*** Record excerpts Section Begins ***

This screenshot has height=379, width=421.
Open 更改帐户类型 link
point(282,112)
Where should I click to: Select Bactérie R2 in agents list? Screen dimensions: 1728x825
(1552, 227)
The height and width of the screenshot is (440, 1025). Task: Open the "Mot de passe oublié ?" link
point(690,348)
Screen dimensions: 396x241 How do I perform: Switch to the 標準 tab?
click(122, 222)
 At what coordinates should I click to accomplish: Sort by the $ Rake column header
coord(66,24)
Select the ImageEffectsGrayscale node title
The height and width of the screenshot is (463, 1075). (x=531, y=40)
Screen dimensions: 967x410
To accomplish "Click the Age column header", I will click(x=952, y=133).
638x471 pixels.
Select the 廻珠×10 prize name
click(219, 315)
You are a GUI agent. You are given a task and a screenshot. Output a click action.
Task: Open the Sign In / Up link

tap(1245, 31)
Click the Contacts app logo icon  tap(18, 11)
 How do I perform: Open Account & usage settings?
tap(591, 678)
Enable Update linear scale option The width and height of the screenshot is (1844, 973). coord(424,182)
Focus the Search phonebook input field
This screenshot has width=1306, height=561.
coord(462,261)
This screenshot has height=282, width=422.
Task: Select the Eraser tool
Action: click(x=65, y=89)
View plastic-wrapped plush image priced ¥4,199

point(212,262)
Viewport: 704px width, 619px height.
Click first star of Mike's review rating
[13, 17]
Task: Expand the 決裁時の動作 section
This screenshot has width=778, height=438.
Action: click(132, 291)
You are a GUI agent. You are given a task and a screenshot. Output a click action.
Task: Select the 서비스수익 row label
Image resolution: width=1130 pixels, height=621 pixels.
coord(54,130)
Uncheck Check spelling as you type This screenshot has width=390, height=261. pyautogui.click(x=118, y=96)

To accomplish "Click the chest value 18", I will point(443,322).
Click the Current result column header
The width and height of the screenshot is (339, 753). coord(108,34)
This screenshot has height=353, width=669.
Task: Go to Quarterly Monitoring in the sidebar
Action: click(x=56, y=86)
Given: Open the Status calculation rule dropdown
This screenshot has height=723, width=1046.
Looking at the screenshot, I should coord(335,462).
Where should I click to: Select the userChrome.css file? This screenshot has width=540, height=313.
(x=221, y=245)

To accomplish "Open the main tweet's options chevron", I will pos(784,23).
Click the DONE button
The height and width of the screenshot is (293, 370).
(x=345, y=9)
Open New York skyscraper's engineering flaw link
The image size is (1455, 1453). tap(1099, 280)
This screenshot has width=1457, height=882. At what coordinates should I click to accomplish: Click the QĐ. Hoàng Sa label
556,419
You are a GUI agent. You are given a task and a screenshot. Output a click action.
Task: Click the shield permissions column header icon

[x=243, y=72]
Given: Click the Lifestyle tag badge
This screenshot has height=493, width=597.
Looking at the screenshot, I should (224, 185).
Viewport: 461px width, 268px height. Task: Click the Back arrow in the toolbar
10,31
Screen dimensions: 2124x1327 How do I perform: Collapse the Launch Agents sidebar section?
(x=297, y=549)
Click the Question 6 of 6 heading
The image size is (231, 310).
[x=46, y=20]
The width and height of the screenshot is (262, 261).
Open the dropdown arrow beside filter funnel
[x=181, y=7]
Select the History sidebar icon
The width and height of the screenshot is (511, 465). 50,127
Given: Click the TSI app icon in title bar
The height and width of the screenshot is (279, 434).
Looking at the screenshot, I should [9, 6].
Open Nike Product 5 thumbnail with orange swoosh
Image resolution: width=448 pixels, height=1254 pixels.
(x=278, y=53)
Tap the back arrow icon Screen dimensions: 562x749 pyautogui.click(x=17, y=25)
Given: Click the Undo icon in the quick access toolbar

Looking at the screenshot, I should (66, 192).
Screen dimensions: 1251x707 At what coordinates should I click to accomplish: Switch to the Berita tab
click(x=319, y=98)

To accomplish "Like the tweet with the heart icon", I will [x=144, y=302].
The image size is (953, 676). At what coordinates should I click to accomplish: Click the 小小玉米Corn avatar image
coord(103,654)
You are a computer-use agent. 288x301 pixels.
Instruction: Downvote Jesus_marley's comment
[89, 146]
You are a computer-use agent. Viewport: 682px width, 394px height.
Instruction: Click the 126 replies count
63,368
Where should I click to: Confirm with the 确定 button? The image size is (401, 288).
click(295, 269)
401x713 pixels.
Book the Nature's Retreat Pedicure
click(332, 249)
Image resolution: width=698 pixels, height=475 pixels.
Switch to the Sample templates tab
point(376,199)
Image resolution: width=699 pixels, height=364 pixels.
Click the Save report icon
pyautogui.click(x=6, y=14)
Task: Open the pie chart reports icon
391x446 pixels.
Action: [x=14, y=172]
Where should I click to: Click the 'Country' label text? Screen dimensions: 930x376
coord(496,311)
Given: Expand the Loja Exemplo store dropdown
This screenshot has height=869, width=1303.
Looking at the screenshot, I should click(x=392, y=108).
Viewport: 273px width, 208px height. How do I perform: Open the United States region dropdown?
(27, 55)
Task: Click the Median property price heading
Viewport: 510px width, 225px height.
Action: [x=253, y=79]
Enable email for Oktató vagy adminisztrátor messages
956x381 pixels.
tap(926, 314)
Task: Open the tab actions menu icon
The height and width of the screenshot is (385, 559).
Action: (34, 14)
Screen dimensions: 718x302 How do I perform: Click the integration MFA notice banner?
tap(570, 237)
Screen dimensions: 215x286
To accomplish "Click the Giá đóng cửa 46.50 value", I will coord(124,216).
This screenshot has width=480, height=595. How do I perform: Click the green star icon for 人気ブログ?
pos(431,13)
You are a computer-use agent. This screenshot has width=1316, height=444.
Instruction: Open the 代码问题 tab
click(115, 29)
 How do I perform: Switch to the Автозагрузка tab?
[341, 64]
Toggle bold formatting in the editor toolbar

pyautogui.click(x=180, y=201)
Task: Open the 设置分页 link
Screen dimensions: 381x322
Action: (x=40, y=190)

*** Record excerpts Section Ends ***

(Requirement)
Each line from the one containing "Task: Open the 设置分页 link" down to the last line of the material above is to be transcribed exactly, with nothing else included.

(Output for this task)
Task: Open the 设置分页 link
Screen dimensions: 381x322
Action: (x=40, y=190)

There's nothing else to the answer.